Monday, October 17, 2016

A Look At Why The U.S. Navy's New Expensive Warships Are Breaking Down At Sea

JOEL PAGE / REUTERS

David Axe, Daily Beast: The U.S. Navy’s Expensive New Warships Are Breaking Down at Sea

The U.S. Navy is set to roll out a new, sleek, fast high-tech destroyer—but the ship keeps suffering from engineering glitches.

September was supposed to be a triumphant month for Zumwalt, the U.S. Navy’s high-tech new destroyer. The 600-foot-long, missile-armed stealth warship—its hull and superstructure sharply sloped to help it avoid radar-detection—was in Norfolk, Virginia, undergoing last-minute tests before her planned official commissioning on Oct. 15.

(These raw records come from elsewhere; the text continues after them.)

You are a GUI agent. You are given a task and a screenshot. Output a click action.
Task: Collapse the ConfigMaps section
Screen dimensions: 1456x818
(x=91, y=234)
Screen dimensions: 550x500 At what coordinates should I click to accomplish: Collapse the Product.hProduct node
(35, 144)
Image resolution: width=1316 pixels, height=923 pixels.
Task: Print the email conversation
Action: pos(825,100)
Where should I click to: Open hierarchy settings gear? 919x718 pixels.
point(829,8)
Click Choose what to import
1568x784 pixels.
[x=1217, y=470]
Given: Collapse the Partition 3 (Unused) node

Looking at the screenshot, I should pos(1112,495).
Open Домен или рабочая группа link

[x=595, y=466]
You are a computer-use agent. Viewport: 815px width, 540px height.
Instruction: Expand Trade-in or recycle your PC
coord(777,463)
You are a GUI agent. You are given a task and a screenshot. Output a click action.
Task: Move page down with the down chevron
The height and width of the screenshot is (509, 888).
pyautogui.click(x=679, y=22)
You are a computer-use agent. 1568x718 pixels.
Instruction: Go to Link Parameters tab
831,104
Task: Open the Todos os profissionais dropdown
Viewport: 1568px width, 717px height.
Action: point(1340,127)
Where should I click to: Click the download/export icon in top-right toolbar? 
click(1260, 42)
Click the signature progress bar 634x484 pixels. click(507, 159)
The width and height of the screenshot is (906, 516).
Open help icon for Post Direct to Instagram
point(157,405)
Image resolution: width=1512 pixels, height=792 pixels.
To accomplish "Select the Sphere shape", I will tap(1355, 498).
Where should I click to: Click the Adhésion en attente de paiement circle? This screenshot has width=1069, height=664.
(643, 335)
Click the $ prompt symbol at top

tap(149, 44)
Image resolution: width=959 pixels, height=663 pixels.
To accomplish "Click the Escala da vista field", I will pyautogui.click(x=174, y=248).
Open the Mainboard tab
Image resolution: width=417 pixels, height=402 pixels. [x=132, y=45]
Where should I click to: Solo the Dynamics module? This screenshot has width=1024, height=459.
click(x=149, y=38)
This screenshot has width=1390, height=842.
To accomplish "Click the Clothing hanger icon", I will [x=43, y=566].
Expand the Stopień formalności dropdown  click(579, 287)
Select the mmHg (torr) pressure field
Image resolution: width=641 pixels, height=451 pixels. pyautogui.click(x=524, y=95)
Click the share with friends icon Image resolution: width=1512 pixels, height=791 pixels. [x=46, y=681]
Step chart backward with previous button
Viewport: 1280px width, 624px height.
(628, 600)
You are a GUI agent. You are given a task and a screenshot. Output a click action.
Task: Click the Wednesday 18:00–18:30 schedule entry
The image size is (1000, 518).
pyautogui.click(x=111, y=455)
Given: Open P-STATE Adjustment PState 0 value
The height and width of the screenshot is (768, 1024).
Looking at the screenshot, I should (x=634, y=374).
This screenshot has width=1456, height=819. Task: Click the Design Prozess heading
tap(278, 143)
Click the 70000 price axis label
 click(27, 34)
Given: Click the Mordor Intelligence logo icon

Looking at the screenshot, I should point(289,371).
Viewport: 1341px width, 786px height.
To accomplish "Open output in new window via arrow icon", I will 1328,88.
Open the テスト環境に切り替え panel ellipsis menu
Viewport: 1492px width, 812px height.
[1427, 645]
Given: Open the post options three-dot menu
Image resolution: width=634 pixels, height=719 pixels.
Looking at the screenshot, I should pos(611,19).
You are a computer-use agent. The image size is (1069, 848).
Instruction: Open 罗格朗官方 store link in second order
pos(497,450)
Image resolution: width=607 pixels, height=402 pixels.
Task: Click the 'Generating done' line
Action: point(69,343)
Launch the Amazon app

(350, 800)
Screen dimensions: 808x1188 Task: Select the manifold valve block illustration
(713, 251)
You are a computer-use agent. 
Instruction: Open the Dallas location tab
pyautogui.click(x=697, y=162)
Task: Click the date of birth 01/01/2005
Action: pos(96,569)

Once in service, Zumwalt will be the Navy’s most sophisticated destroyer. But only if she actually works.

On Sept. 19, Zumwalt suffered what the Navy calls an “engineering casualty.” In plain language, that means the $4 billion ship broke down. And she wasn’t alone. Across the world’s leading navy, new warships are breaking down at alarming rates.

Read more ....

WNU Editor: A sobering look at the U.S. Navy's newest ships.

3 comments:

Jac said...

True. The problem is every program from any other countries have the same kind of glitches with new program...but they and we don't talk about that.

RussInSoCal said...

"engineering casualty" is the operative word. I served in the US Navy and never once did the phrase "engineering casualty" enter our vocabulary. (And not because everything always worked) We just had different and more colorful ways to say it. This new push for almost total automation is THE fatal flaw in our current fiasco of ship-building. Too complex, too fragile and too expensive.

That and trying to reinvent the wheel in major onboard systems - e.g: the catapults.

TWN said...

Over engineering is a real problem, they need a power plant that is simple to maintain and repair for that they should look back to simpler power systems from the past, they are usually very cost effective as well.